*** Input data ***
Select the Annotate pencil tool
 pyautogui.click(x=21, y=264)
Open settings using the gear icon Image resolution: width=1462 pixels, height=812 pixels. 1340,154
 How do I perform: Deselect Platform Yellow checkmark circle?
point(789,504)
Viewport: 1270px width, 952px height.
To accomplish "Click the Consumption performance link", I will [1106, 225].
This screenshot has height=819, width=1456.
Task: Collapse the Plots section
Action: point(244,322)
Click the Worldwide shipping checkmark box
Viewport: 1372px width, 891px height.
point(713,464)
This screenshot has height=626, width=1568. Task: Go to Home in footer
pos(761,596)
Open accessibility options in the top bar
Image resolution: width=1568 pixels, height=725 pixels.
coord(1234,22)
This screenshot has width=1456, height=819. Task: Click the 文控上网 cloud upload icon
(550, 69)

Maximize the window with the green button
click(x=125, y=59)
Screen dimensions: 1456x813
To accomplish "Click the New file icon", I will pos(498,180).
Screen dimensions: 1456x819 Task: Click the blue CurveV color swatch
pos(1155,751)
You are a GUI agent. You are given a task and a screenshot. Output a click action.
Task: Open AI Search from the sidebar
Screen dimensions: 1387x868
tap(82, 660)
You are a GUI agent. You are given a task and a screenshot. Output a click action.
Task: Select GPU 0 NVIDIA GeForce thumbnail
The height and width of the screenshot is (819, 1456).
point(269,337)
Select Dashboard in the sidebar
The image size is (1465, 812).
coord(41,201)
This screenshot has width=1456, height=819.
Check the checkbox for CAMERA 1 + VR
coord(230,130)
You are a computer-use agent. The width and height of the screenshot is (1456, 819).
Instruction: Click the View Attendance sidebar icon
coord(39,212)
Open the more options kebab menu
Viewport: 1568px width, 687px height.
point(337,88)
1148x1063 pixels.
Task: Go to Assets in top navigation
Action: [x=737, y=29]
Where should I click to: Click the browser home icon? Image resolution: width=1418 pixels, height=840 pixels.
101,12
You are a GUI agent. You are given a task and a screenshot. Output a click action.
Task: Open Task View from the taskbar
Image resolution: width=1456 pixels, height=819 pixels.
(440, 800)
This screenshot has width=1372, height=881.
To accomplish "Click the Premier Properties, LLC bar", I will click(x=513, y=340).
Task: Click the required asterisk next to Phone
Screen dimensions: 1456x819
*** End of Input data ***
▸ Your instructions
Make an exact copy of every record in the listing.

▸ Solved problem
Select the Annotate pencil tool
 pyautogui.click(x=21, y=264)
Open settings using the gear icon Image resolution: width=1462 pixels, height=812 pixels. 1340,154
 How do I perform: Deselect Platform Yellow checkmark circle?
point(789,504)
Viewport: 1270px width, 952px height.
To accomplish "Click the Consumption performance link", I will [1106, 225].
This screenshot has height=819, width=1456.
Task: Collapse the Plots section
Action: point(244,322)
Click the Worldwide shipping checkmark box
Viewport: 1372px width, 891px height.
point(713,464)
This screenshot has height=626, width=1568. Task: Go to Home in footer
pos(761,596)
Open accessibility options in the top bar
Image resolution: width=1568 pixels, height=725 pixels.
coord(1234,22)
This screenshot has width=1456, height=819. Task: Click the 文控上网 cloud upload icon
(550, 69)

Maximize the window with the green button
click(x=125, y=59)
Screen dimensions: 1456x813
To accomplish "Click the New file icon", I will pos(498,180).
Screen dimensions: 1456x819 Task: Click the blue CurveV color swatch
pos(1155,751)
You are a GUI agent. You are given a task and a screenshot. Output a click action.
Task: Open AI Search from the sidebar
Screen dimensions: 1387x868
tap(82, 660)
You are a GUI agent. You are given a task and a screenshot. Output a click action.
Task: Select GPU 0 NVIDIA GeForce thumbnail
The height and width of the screenshot is (819, 1456).
point(269,337)
Select Dashboard in the sidebar
The image size is (1465, 812).
coord(41,201)
This screenshot has width=1456, height=819.
Check the checkbox for CAMERA 1 + VR
coord(230,130)
You are a computer-use agent. The width and height of the screenshot is (1456, 819).
Instruction: Click the View Attendance sidebar icon
coord(39,212)
Open the more options kebab menu
Viewport: 1568px width, 687px height.
point(337,88)
1148x1063 pixels.
Task: Go to Assets in top navigation
Action: [x=737, y=29]
Where should I click to: Click the browser home icon? Image resolution: width=1418 pixels, height=840 pixels.
101,12
You are a GUI agent. You are given a task and a screenshot. Output a click action.
Task: Open Task View from the taskbar
Image resolution: width=1456 pixels, height=819 pixels.
(440, 800)
This screenshot has width=1372, height=881.
To accomplish "Click the Premier Properties, LLC bar", I will click(x=513, y=340).
Task: Click the required asterisk next to Phone
Screen dimensions: 1456x819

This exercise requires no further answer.